Speaking afterwards, Michele said: “I let the color go, because it has a presence. Red is very difficult to handle… Here it is a sign that gives you chills when you see it.”
Now nearly two years into his time at the house, Michele said he sees himself as an “interference” in the aesthetic edifice its founder constructed. “Valentino made those lessons perfect, and I am always a little crooked,” he said. This is why Interference was the name of the collection, and tension—whether associative, visual, or emotional—was what Michele wanted to generate.
The urgent frequency of his eclectic tastes signaled far more strongly in the looks that came before that last one. A bolstered, rounded shoulderline emanated high-1980s excess: from it Michele hung multiple versions of his glitched Valentino woman, sometimes accented with butterfly-shaped hardware that suggested the metamorphosis he was exploring.
Bow-tied belts cinched full-length furs or cropped wrap leather coats with wide-action shoulders.

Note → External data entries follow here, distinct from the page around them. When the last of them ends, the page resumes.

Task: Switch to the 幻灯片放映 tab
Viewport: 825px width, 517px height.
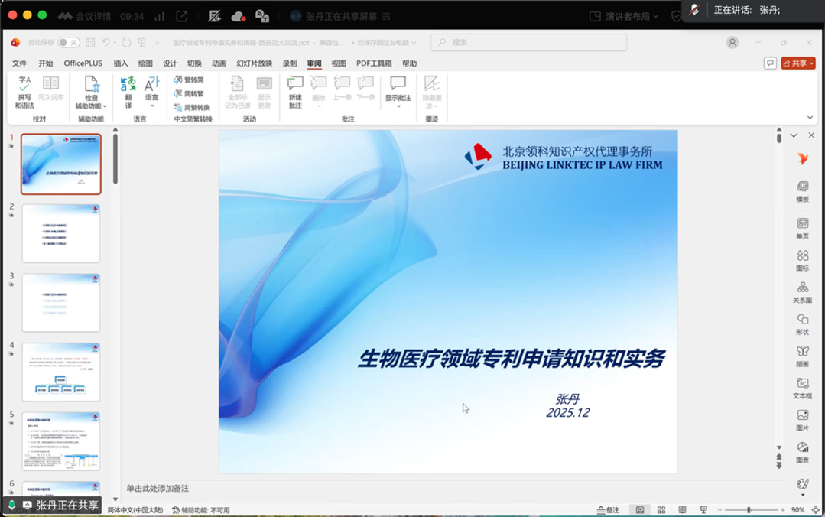Action: [x=254, y=63]
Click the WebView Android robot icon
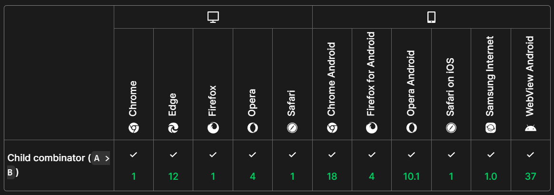554x195 pixels. [x=530, y=128]
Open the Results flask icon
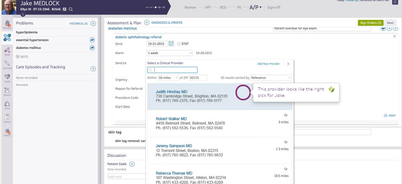 pos(7,91)
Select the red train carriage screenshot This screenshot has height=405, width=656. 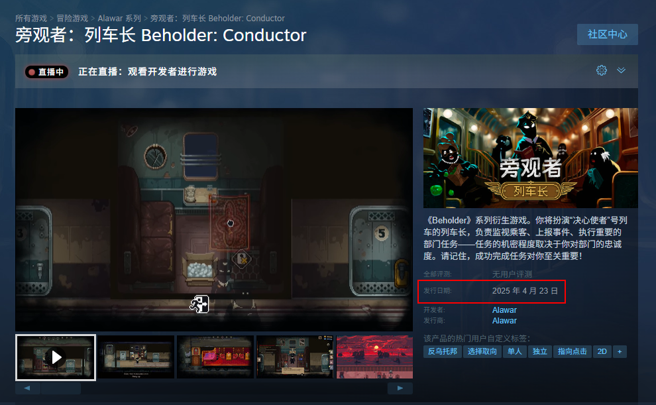click(x=215, y=357)
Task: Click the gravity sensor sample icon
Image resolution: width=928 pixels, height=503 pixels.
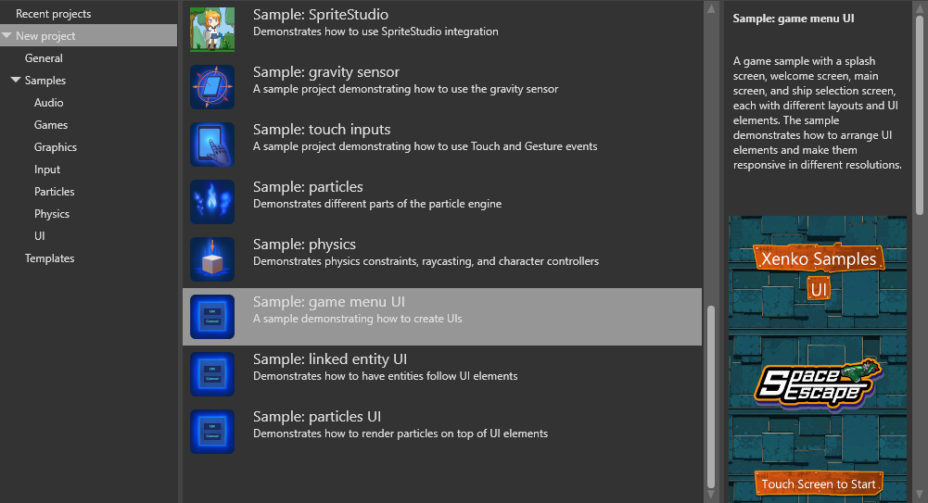Action: pos(212,87)
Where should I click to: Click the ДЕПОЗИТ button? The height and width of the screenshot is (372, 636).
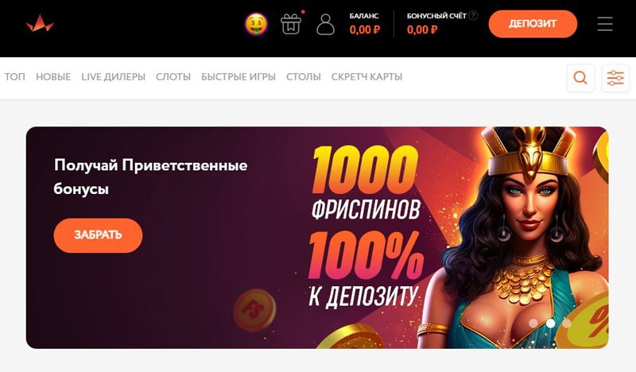coord(533,24)
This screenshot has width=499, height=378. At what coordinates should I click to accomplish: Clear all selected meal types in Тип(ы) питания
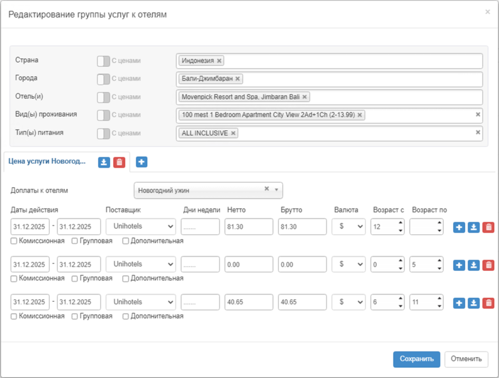(x=478, y=132)
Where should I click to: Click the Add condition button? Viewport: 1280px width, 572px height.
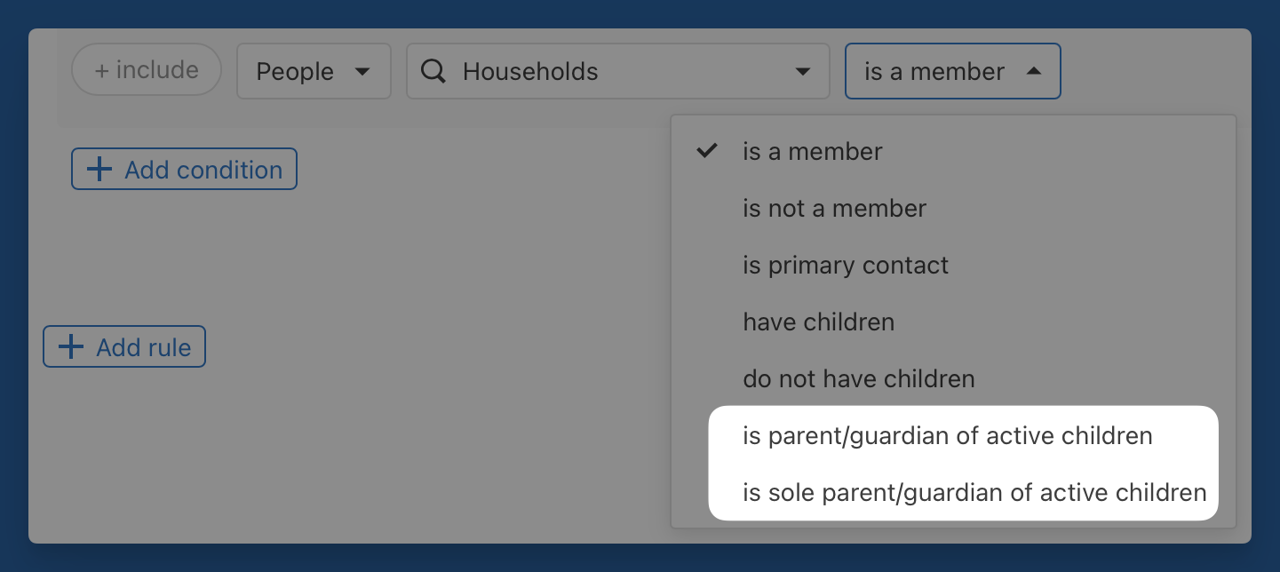pos(184,170)
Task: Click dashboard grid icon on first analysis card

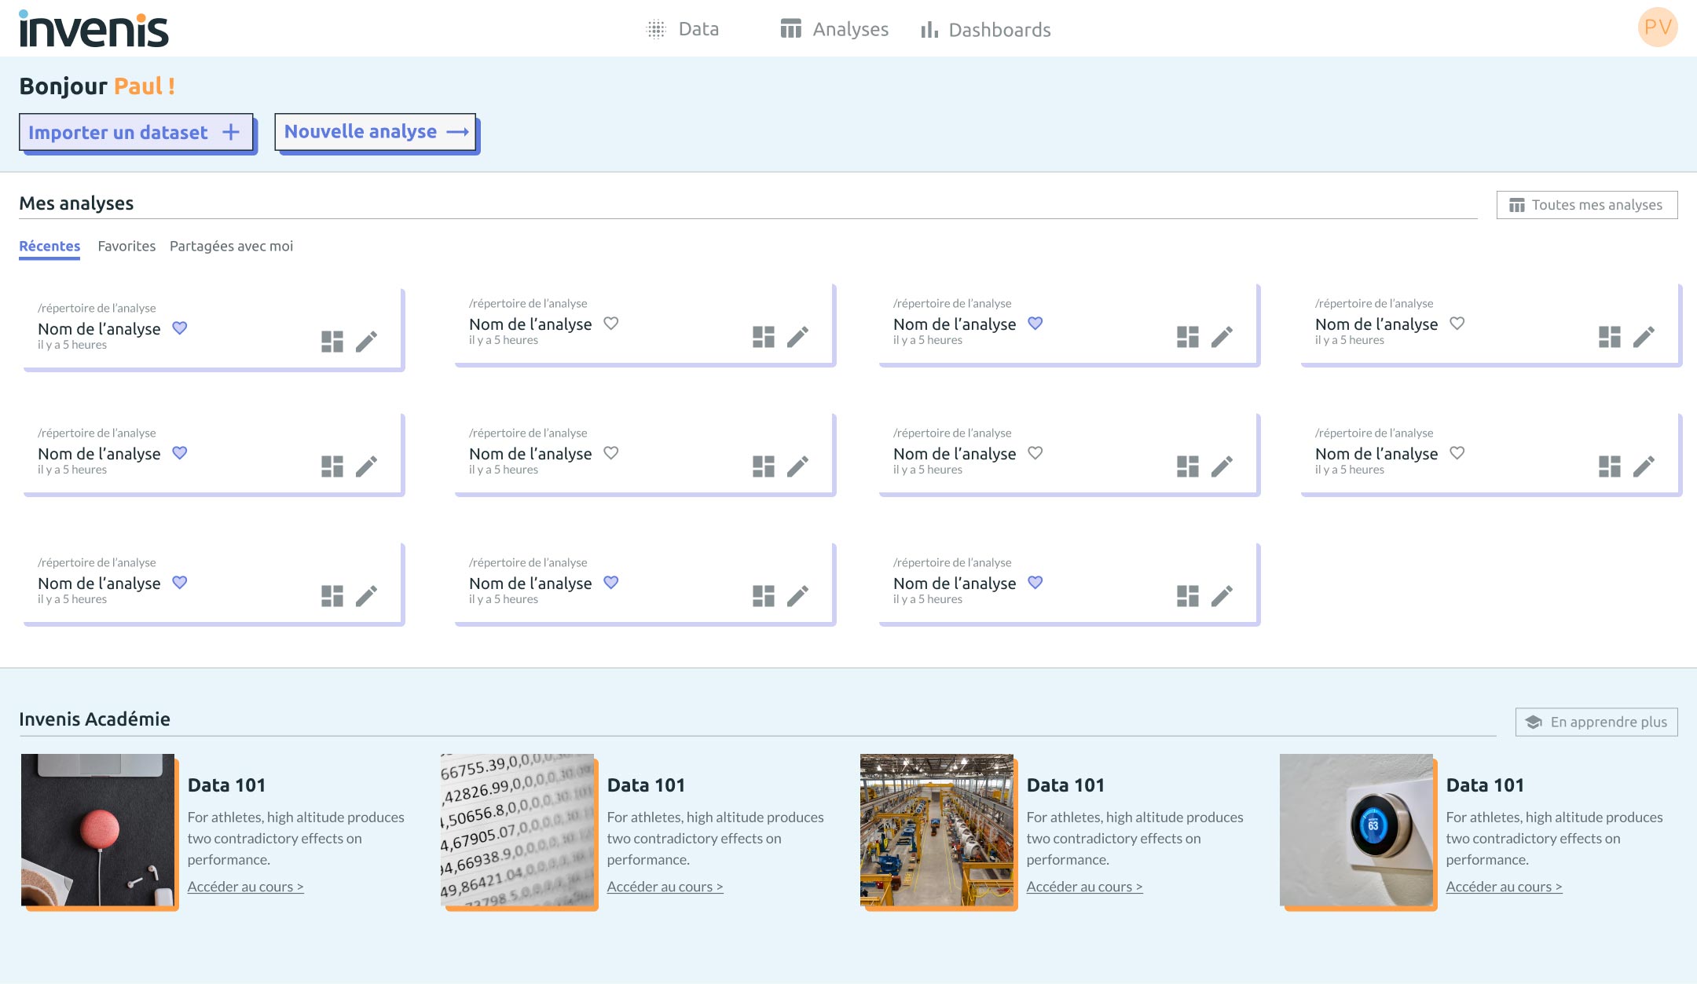Action: click(x=332, y=342)
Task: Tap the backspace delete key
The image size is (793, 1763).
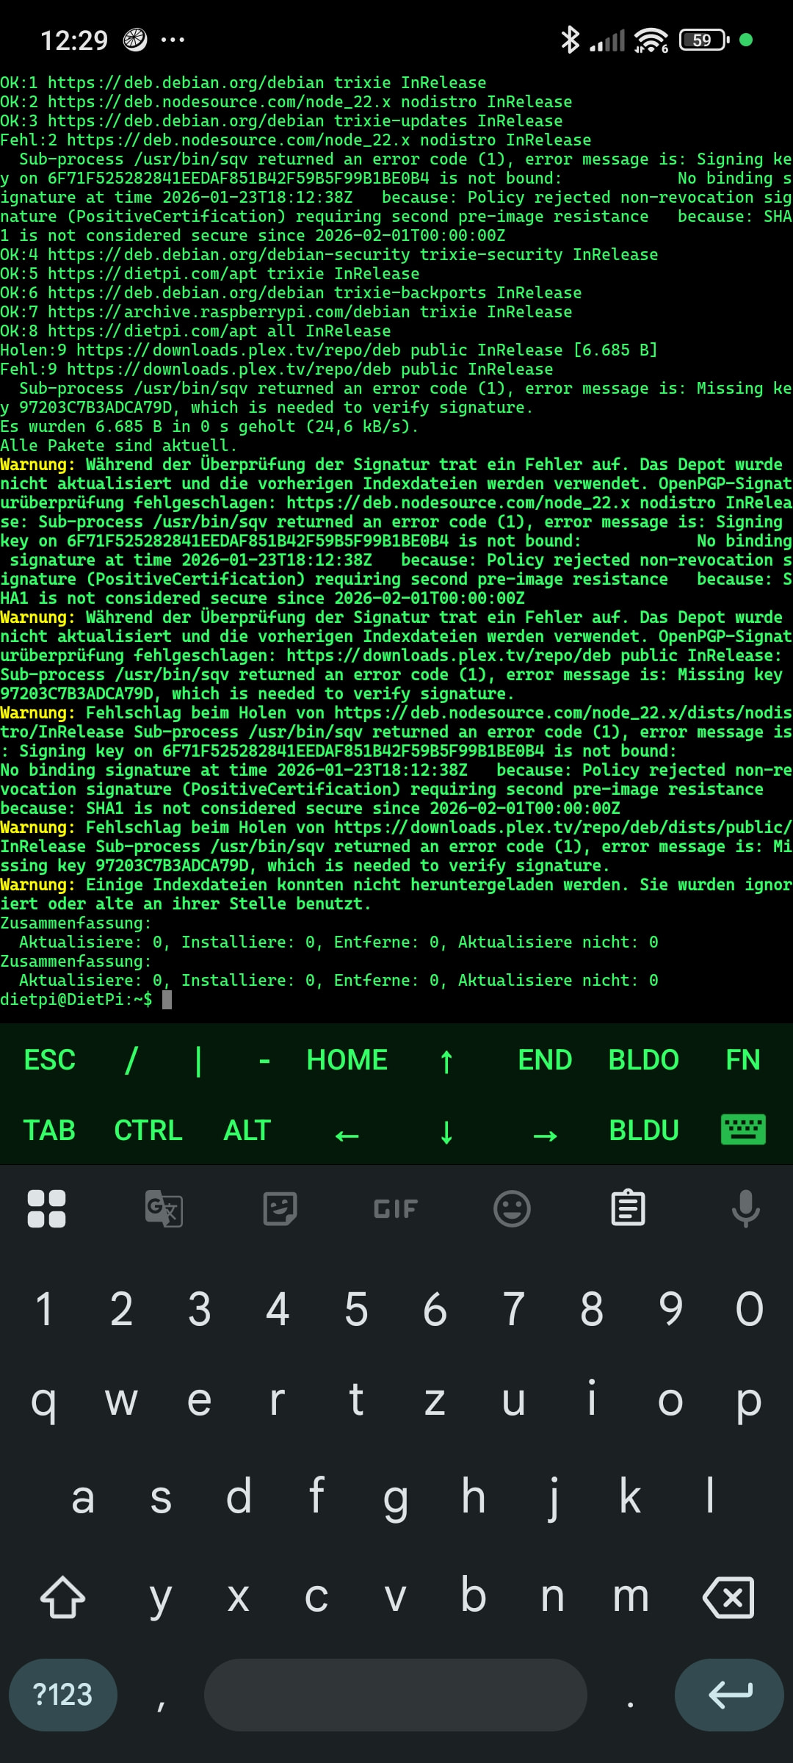Action: pos(728,1598)
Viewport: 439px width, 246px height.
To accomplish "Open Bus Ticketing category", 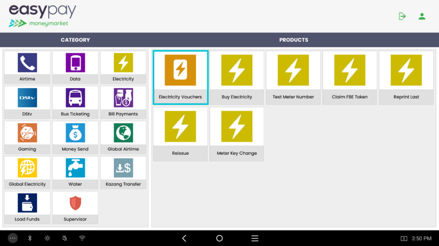I will (75, 102).
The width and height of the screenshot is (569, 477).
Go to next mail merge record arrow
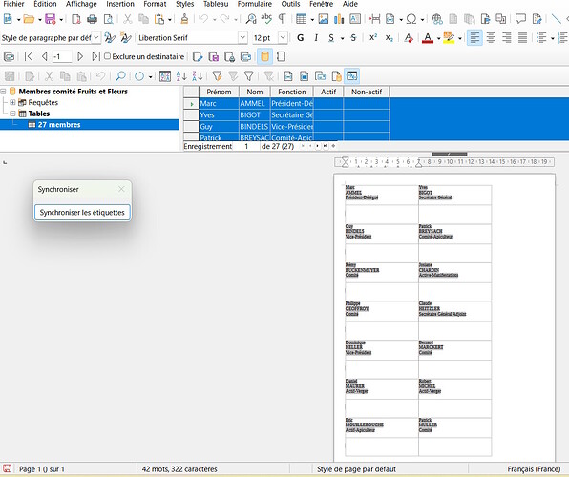coord(80,56)
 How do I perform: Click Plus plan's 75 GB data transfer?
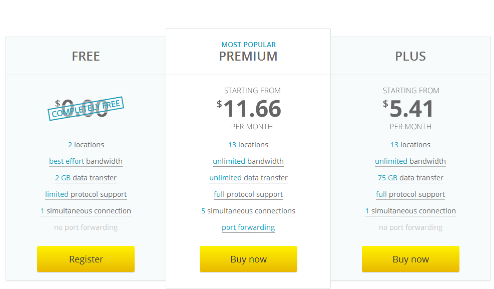pos(410,178)
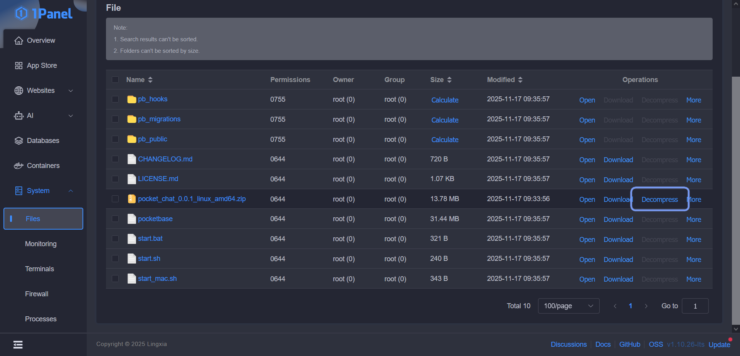The image size is (740, 356).
Task: Expand the AI sidebar section
Action: tap(43, 116)
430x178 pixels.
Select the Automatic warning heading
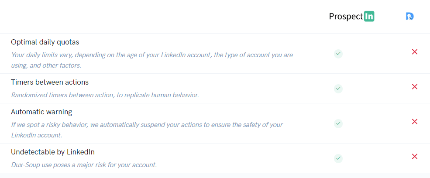click(41, 112)
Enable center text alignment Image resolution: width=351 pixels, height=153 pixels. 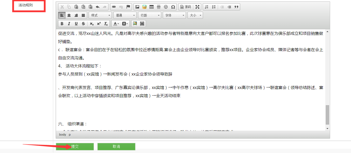(69, 15)
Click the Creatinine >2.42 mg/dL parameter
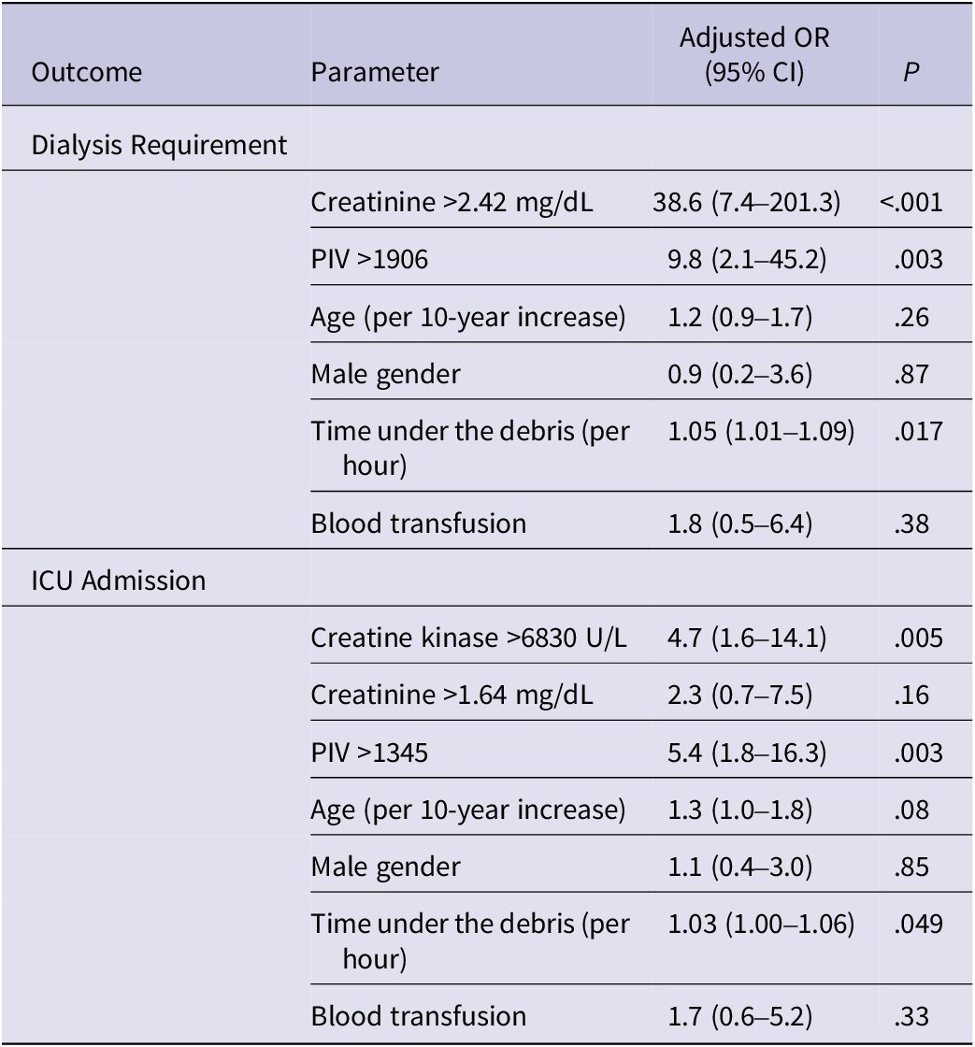The height and width of the screenshot is (1047, 975). point(452,202)
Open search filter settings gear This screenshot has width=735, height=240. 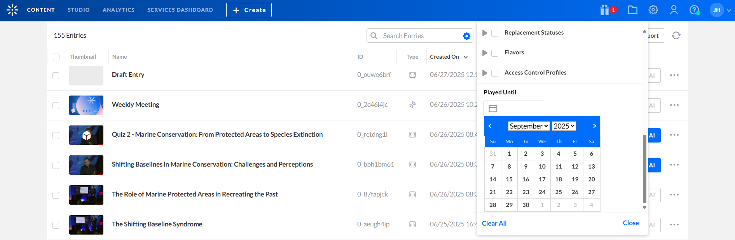click(x=466, y=36)
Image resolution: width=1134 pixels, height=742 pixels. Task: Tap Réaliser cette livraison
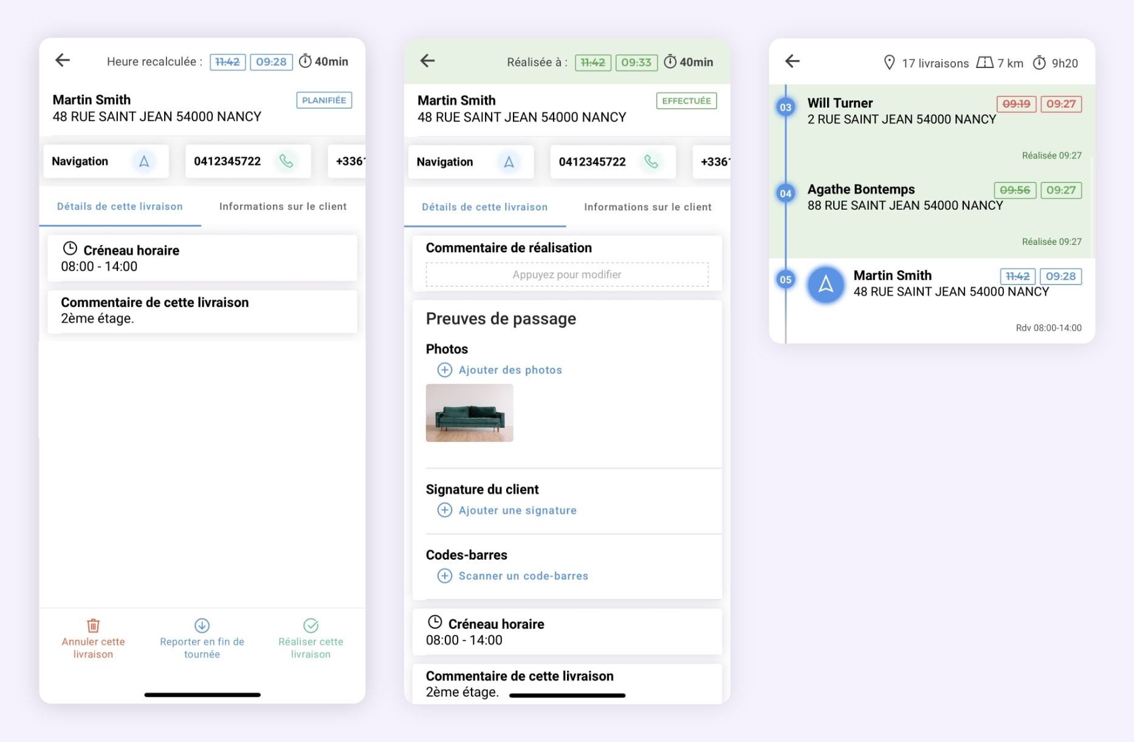coord(311,638)
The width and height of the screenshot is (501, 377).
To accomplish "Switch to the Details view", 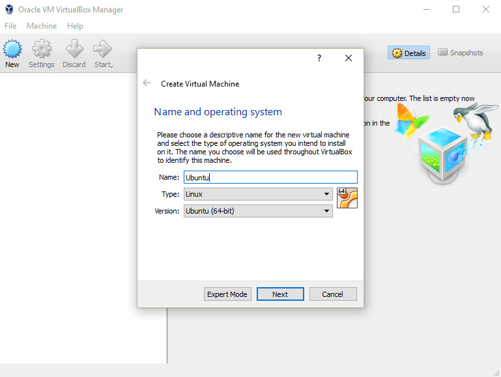I will pos(408,53).
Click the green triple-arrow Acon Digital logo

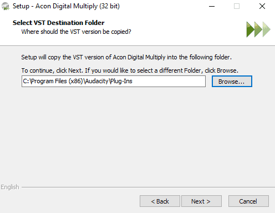(x=258, y=29)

Satin sash belts cut across color-block pleated tunics and over lace-hemmed jeans with Rockstud pumps. Whipped twists of double-faced taffeta were slung in swirls from the hip beneath more deep-V cutouts, this time at the front and framed in lace. The graphic zigzag of black-edged pink and ivory in a sequined full-sleeve jacket illustrated the ka-pow Michele was punching for.
The menswear was less mixed, but no less subject to tension. From the front the double-breasted gray jacket in look five appeared almost banal, but at the back a harmony-busting vortex of drapery whirled like water pushed through a propeller. “I am always standing with two feet in two different places,” Michele said. “You must hold on, you must let go.”
Full-legged trousers were shaped by purposefully mish-mashed pleating that might have been pressed either through design or dereliction; that ambiguity seemed the point. There was an abundance of almost ecclesiastical drape and fold that echoed the raiments painted by Cortona on the ceiling above us in Palazzo Barberini.
In one of his notes (Michele luxuriates in rhetorical material as much as he does fabric) it was asserted that the collection “celebrates order while simultaneously revealing its own structural vulnerability”: the classic rise and fall. Surrounded by so much artistic and architectural history, and charged with carrying the torch for such a canonical emperor in the city’s fashion lore, Michele is teasing at glitches and running interference in order to place Valentino as just much in the now as it will forever be in the then.